= Ingvald M. Smith-Kielland Sr. =

Norwegian military officer

Ingvald Mareno Smith-Kielland MVO (2 July 1863 – 1949) was a Norwegian military officer.

A son of Colonel Ingvald Maryllus Emil Smith (1815–1899) and Maren Elisabeth Bull Kielland (1821–1899) his mother was a daughter of Jacob Kielland, sister of Jens Zetlitz Kielland and Jacob Kielland and sister-in-law of Jacob Jørgen Kastrup Sømme. Ingvald Mareno Smith-Kielland was a first cousin of Axel Christian, Jonas, Jacob, Kitty, Alexander, and Tycho Kielland.
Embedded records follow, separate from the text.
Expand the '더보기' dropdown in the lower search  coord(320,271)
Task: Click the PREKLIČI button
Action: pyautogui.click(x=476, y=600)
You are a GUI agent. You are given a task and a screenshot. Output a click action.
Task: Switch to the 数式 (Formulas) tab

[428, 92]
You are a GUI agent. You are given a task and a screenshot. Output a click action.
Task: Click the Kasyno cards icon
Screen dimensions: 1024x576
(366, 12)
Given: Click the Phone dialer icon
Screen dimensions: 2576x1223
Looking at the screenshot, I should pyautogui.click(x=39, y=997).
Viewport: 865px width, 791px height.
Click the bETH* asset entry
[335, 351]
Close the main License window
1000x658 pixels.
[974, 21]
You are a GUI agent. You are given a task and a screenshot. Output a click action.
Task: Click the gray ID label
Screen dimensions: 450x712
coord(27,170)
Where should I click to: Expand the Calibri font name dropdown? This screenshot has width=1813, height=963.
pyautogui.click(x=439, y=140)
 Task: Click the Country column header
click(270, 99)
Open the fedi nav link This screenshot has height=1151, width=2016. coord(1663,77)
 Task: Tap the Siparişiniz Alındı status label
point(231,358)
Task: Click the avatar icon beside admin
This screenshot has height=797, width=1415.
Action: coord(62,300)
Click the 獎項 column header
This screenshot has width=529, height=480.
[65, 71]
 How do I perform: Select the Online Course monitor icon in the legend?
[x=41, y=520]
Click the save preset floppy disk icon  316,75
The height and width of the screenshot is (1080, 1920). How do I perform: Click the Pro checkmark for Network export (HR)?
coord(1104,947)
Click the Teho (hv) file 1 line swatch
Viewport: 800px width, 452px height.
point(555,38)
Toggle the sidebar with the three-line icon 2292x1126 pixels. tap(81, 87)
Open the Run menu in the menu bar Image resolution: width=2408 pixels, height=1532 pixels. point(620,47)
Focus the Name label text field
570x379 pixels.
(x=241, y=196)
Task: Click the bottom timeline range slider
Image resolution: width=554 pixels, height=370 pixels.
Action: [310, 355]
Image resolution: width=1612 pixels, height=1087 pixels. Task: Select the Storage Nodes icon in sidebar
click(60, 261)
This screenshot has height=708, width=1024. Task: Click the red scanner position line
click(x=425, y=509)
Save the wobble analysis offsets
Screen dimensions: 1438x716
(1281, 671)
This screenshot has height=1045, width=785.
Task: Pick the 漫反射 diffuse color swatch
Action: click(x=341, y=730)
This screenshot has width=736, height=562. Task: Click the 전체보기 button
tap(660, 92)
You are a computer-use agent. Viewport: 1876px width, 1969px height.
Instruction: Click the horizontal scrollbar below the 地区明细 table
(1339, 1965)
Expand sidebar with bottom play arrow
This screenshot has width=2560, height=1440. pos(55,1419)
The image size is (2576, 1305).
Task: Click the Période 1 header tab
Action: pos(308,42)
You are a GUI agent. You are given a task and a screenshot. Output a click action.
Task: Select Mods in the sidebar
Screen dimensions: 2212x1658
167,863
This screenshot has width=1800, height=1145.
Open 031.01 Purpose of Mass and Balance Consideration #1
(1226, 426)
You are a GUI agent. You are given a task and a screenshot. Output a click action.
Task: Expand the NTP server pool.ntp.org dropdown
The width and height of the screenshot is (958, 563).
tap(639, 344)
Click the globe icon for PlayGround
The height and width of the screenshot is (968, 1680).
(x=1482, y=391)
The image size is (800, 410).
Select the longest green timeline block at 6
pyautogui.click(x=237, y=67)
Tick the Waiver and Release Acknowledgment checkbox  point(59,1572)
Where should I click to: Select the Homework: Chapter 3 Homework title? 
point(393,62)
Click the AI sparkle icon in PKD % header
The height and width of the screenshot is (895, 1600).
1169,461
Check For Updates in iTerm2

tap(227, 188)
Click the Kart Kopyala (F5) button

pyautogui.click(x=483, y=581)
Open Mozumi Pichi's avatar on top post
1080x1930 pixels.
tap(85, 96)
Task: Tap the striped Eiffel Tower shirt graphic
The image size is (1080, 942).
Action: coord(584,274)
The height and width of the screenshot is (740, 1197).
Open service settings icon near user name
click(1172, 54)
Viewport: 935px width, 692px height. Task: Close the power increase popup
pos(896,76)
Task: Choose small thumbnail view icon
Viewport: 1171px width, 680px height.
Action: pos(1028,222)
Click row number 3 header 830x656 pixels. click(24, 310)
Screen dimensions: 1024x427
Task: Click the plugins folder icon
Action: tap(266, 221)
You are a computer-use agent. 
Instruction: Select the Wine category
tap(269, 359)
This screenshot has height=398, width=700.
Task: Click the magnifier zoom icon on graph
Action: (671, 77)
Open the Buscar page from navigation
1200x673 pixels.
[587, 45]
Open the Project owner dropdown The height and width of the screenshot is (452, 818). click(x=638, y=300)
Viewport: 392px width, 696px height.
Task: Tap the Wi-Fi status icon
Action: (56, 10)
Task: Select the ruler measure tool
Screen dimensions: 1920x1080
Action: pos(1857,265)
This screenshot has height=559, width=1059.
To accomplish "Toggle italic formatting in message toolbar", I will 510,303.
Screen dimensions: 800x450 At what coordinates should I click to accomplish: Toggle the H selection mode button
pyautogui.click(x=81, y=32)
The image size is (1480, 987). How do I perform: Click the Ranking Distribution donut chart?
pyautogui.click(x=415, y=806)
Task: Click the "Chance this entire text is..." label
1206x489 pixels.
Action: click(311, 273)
In 1889 he married Ragnhild Johanne Duborgh (1869–1961). He was the father of Ingvald Smith-Kielland and Per Smith-Kielland, and a grandfather of Ingvald Mareno Smith-Kielland. Through his wife he was a brother-in-law of William Duborgh.

He became a student in 1881, and was trained as a military officer in 1885. He was a Premier Lieutenant in the Cavalry from 1889, and Rittmester from 1897. He then advanced to Major in 1911 and Colonel in 1917. He led the dragoon regiment Oplandenes Dragonregiment from 1917 to 1928, and was acting leader of the 2nd Division from 1926 to 1928.

He was decorated with the Norwegian Coronation Medal of 1906 and the Belgian Military Cross, and was a Knight First Class of the Order of the Sword, a Knight of the Order of Dannebrog, the Royal Victorian Order and the Legion of Honour.